Les mêmes tendances se retrouvent lors de l'élection de 1995. Lionel Jospin recueillait 58% des voix en Martinique, 56% à la Réunion, et 55% en Guadeloupe, alors que Jacques Chirac emportaient 57% des votes en Guyane.
Néanmoins, eu égard au poids démographique de la Réunion et des Antilles, le vote ultramarin est quantitativement porté vers la gauche. Si l'on agrège les résultats de la présidentielle de 2007 dans tous les DOM et COM, Ségolène Royal obtenait 55,67% des voix, contre 47% à l'échelle nationale. Autre spécificité de ces territoires, le vote Front national est très bas par rapport à la métropole, avec en moyenne 5% des voix.
• Des problématiques spécifiques à l'Outre-mer
Statistiquement, François Hollande a donc de très bonnes chances de remporter les voix de l'Outre-mer. «Il bénéficie d'un contexte favorable à la gauche dans cette élection marquée par la crise économique et le chômage qui touche en moyenne 20 % de la population dans les DOM», estime auprès de France24 Bruno Jeanbart, directeur des études politiques chez Opinion Way.
L'Outre-mer souffre en effet de deux maux: un chômage endémique, notamment chez les jeunes (près de 60% en Guadeloupe), et la cherté de la vie, qui avait donné lieu à d'importants mouvements sociaux en 2009. Selon une étude de l'Insee datant de 2010, les produits alimentaires coûtent en effet jusqu'à 40% plus chers en Guyane, et près de 30% plus chers en Martinique par rapport à la métropole. Or, si le gouvernement a lancé des états généraux de l'Outre-mer après les grèves de 2009, de l'avis général, rien n'a vraiment changé depuis.
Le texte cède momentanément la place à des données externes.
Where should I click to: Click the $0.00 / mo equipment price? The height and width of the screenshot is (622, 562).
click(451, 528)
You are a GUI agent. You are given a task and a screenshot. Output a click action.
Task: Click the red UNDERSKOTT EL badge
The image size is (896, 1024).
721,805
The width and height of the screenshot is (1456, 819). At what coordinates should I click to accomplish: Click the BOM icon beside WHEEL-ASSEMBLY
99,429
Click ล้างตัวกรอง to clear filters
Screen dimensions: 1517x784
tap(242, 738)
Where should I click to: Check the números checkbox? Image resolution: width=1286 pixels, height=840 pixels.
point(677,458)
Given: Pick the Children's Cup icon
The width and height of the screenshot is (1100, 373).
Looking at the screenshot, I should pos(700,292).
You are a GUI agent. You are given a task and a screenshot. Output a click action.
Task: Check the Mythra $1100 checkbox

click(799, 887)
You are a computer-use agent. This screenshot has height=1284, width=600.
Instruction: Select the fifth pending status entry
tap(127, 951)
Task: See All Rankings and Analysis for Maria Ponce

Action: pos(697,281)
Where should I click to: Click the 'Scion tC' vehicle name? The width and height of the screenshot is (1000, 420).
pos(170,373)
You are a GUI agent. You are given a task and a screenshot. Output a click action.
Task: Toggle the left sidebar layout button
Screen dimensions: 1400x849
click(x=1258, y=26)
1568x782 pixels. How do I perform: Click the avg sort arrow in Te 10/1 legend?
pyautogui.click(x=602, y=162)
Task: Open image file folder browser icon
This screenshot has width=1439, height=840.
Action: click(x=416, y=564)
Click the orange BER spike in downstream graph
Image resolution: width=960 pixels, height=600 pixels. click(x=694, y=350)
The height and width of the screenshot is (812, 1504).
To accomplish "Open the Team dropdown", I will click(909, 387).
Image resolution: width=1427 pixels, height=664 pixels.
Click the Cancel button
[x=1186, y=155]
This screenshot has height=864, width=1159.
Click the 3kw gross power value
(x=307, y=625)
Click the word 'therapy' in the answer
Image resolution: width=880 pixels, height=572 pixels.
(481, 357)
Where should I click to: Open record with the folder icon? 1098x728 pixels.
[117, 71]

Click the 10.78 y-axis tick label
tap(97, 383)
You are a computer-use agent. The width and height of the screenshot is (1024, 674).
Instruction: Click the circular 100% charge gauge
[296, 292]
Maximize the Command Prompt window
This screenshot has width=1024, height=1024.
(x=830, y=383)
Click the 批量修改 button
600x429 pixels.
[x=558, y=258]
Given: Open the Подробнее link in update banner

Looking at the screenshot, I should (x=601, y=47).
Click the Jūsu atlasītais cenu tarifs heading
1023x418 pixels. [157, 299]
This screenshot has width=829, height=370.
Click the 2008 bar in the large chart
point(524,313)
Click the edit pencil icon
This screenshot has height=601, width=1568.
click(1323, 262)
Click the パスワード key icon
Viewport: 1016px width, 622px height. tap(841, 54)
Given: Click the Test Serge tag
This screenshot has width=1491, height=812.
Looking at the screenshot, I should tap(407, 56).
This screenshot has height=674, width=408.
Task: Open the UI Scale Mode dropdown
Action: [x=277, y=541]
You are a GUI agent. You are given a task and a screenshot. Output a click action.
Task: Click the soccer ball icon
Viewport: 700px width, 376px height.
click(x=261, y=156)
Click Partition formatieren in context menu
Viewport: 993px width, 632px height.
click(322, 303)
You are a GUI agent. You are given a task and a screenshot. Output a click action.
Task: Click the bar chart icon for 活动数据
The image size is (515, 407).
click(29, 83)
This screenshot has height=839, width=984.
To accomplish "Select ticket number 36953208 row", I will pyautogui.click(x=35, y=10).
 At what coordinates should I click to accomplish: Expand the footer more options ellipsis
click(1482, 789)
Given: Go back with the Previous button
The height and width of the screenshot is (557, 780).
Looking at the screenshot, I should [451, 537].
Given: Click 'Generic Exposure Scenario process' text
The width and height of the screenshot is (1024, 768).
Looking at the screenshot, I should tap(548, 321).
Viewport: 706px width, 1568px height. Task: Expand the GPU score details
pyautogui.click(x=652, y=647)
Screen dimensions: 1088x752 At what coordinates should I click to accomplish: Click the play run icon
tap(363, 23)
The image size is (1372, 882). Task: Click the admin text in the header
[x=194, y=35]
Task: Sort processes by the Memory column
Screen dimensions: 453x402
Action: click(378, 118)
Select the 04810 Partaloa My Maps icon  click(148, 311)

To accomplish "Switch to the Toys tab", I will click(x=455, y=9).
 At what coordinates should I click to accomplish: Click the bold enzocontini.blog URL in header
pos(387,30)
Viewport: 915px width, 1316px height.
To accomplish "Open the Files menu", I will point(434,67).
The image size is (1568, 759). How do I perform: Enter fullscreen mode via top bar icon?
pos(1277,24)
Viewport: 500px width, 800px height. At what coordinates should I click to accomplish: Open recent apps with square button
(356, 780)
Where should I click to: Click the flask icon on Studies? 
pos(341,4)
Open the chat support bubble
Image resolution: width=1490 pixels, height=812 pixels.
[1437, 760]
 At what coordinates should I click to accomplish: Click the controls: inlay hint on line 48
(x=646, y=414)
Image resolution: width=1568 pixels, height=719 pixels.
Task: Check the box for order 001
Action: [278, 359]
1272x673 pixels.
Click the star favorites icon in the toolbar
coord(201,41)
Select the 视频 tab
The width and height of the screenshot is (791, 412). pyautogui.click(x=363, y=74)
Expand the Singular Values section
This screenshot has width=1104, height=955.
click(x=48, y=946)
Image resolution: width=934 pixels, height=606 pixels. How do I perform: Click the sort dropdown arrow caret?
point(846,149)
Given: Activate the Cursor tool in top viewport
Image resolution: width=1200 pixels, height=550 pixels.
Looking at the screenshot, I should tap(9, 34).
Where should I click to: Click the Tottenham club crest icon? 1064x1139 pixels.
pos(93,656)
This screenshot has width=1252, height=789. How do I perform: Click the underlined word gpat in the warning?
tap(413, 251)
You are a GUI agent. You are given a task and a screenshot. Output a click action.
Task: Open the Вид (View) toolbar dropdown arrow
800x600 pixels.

Résultat, «il y a un ras-le-bol de Sarkozy, notamment aux Antilles et à La Réunion», note Bruno Jeanbart.
Les DOM et les COM
Les départements d'Outre-mer comprennent la Guadeloupe, la Martinique, la Guyane, La Réunion, et depuis 2011 Mayotte. Ils ont les mêmes droits et devoirs que n'importe quel autre département français.
Les collectivités d'Outre-mer disposent elles de plus d'autonomie par rapport à la métropole, notamment au niveau fiscal, et ne sont pas toujours concernées par les lois votées dans l'Hexagone. Saint-Pierre et Miquelon, Wallis-et-Futuna, Saint-Barthélemy et Saint-Martin font parties des COM.
La Polynésie française est depuis 2004 un «pays d'Outre-mer au sein de la République». Quant à la Nouvelle-Calédonie, elle bénéficie du statut de «collectivités sui generis» en attendant le résultat de son référendum d'autodétermination prévu en 2014: elle pourrait alors voter son indépendance.